Reactionary gap: A new look at an old concept

Could arms-length positioning be safer than the traditionally-accepted six-to eight-foot reactionary gap that’s been used in police training for decades?

Whether you make a consensual contact, conduct a traffic stop, or respond to a call for service, you will most likely end up talking to someone face to face. To conduct this interview, you learned a basic principle in the academy called the reactionary gap.

Just so we are on the same page, the reactionary gap is the distance between you and an “unarmed” — or not visibly armed — subject during the interview process. Most defensive tactics systems teach that you should be between six and eight feet from the subject with your hands up in a good bladed stance.

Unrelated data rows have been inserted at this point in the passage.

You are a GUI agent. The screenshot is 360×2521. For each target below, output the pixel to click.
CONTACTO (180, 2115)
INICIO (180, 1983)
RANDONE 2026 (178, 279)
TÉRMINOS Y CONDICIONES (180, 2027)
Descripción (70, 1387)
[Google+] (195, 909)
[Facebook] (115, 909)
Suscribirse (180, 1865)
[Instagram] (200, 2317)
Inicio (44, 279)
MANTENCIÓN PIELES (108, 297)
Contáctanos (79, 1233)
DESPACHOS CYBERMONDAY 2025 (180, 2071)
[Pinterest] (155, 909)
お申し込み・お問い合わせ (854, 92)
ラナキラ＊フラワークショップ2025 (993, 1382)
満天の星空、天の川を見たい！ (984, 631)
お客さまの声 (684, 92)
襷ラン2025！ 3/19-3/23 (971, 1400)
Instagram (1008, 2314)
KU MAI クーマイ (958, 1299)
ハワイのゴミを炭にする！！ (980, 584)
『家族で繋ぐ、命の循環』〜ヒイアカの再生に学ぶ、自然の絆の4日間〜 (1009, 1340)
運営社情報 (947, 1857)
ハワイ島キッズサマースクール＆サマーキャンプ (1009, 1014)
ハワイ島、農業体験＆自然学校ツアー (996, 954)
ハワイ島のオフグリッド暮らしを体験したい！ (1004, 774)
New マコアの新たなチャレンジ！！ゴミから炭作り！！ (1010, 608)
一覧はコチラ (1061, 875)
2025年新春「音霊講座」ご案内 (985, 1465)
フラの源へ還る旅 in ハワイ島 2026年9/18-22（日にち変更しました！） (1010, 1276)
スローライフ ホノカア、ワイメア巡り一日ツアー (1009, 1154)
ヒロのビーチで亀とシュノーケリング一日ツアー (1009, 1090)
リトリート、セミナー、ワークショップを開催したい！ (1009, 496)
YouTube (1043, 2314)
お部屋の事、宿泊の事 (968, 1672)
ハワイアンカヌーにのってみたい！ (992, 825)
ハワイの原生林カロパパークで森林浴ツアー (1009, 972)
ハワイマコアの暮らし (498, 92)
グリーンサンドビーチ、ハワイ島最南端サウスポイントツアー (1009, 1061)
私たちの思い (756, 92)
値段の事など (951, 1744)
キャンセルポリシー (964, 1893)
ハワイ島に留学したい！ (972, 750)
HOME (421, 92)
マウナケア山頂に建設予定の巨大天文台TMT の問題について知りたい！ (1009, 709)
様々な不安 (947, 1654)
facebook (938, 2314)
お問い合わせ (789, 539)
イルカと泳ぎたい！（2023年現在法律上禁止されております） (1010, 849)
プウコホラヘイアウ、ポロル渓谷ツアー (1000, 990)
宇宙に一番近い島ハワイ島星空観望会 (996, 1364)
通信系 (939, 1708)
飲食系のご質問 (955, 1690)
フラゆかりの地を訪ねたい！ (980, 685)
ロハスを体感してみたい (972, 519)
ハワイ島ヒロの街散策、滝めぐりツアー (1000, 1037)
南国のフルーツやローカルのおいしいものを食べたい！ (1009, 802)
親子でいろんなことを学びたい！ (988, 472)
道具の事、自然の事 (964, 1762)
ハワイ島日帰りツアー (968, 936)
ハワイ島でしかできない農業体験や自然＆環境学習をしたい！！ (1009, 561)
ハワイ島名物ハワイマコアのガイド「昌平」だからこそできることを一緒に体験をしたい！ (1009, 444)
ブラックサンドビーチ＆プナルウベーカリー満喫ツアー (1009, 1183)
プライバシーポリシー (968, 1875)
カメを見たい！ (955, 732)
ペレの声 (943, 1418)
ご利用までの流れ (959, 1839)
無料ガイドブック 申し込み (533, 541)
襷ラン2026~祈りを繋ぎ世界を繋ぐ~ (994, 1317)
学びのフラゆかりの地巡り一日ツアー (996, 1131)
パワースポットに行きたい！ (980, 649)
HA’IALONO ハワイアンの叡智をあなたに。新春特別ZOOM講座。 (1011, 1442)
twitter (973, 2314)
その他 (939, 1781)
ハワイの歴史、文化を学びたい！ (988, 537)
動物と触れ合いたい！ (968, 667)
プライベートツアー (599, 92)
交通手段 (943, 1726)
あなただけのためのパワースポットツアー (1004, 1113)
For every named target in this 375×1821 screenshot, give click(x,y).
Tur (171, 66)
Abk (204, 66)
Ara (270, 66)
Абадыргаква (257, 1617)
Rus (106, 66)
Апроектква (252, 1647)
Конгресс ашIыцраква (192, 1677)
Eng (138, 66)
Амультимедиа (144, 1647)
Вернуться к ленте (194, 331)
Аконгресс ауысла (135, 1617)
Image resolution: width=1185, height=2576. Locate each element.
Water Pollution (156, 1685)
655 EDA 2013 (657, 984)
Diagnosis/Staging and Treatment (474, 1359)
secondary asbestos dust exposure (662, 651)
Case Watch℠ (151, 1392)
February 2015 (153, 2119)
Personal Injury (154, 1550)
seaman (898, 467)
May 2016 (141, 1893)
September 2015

The purpose of the gap is to allow you the time to react if the subject becomes violent and attacks. This appears to make sense on the surface. 

An Unfortunate Contradiction
Most defensive tactics instructors teach basically the same concepts for the reactionary gap. The officer should have their hands up in at least a ready position or even a higher defensive position if they’re not writing. This is to protect against an attack. The instructors also tell students to maintain their reactionary gap so they can respond when attacked.

The question: Why do we need the distance to react to an attack if our hands are up and we are being aware? The answer: officers do not keep their hands up as instructed. You can watch any number of YouTube videos of police officer fights, and many of them start with the officer having their hands down, then getting hit.